Sunday, January 25, 2015

What Marketers Need to Know About the Pinterest Update

With a projected valuation by investors at $5 billion, Pinterest, the image and discovery focused social media network, knew it was time to follow in the advertising footsteps of their older social network siblings and compete for marketers’ ad dollars.  According to comscore, Pinterest has about 70 million active users who visit the social scrapbooking mecca at least once a month.

Over the past 9 months, Pinterest rolled out a beta advertising program to a few select brands to try on their new ‘Promoted Pin’ feature for fit. There has been a lot of marketing chatter following the brand's January 1st open invitation to all brands to participate in this evolving, but very promising advertising platform for consumer brand marketers, hopefully also luring even greater interest from investors.

The 411 on Promoted Pins
So how exactly do Promoted Pins work? You choose the pin you want to promote, select keywords, define your targeted audience, allocate your budget and select a start and end date to your campaign.  “Pinterested” advertisers can add a tracking pixel to the promoted pin to narrow in on their target user, whether broad or geo-focused.  Pinterest is naturally concerned in striking a balance between their loyal users who covet organic pins and these promo pins, cautious not to over-saturate, slowly eroding the “home-spun prideful” creativity and individuality at the heart of this still growing bulletin-board network. 

Pinterest will try to ensure the quality of the promo feeds via a Smart-Feed algorithm that will analyze, sort, and score the highest quality pins to spoon feed the most valuable, visual appealing promo pins at the top of the users specially prepared “daily meal.”     

Not much will change for pinners.
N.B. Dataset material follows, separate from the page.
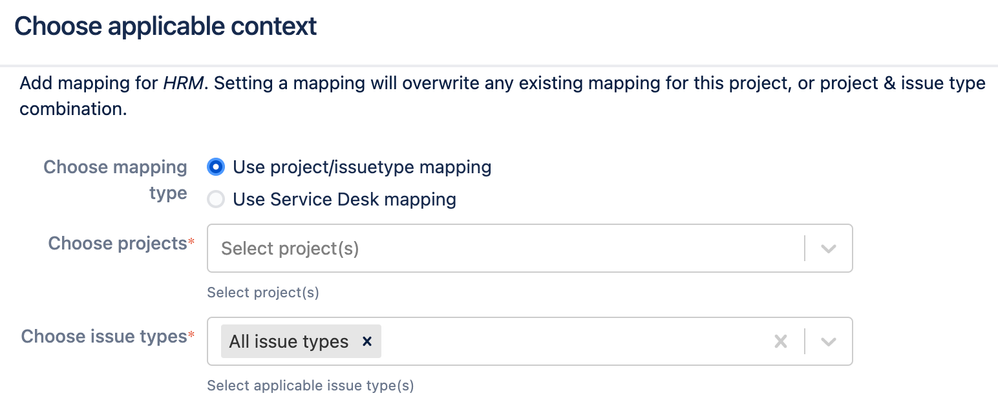998x402 pixels.
Task: Click the "Choose issue types" field label
Action: pyautogui.click(x=104, y=336)
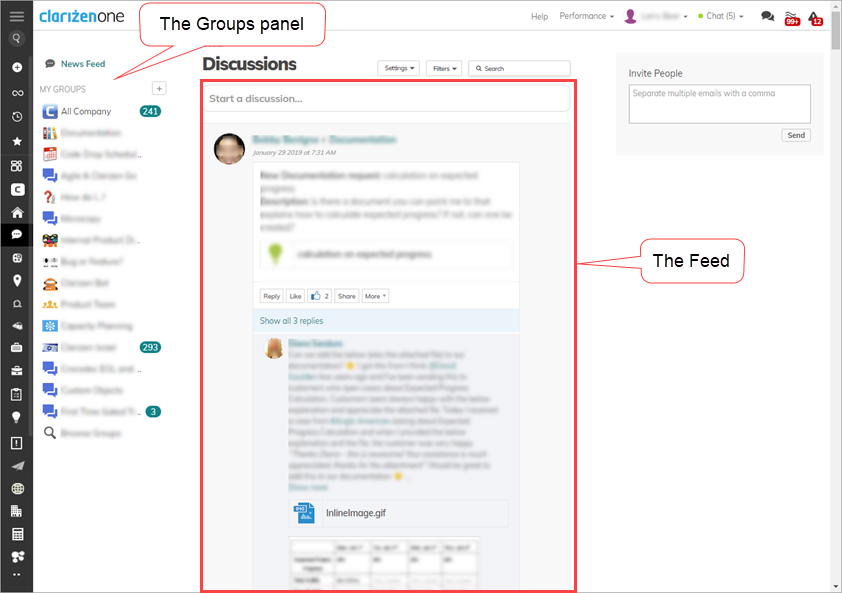Add a new group with plus button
These promoted pins aim to look like any other organic pin, but they are paid ads. The whole idea is for these promoted pins blend in with all the other organic content. Users will be able to tell whether they are looking at a promoted pin by small text at the bottom of each pin reading “promoted pin.”

So what does this mean for marketers?
Although results are limited from the select beta test group, brands using the Promoted Pin function saw roughly a 30% jump in earned media. Joanne Bradford, Head of Partnerships at Pinterest, says that these Promoted Pins performed just as well, if not better than regular organic pins. Pinterest embodies an evergreen platform, meaning pins are continually shared and last forever, unlike the standard news feed on other social media platforms. This type of landscape is beneficial for both Pinterest and marketers because these promoted pins have the potential to extend and perform even after a campaign ends.

Pinterest not only has great hopes for promo pins, but also has plans in the works for creating new brand ad platforms, all reliant on continuing to make all the right moves to fine tune their targeting abilities and stay focused on their loyal pinners. As one of the younger siblings in an elite social media family, Pinterest has the distinct advantage of learning from it’s older siblings like Facebook and Twitter what works and what doesn’t, what turns users on and more importantly, with pinners what turns then off.  Joanne Bradford sums up the Pinterest mission to stay on track to build a scalable business for partner brands, “This year we’ll provide the best ads canvas with the most actionable insights to reach and engaged and passionate brand-centric audience.”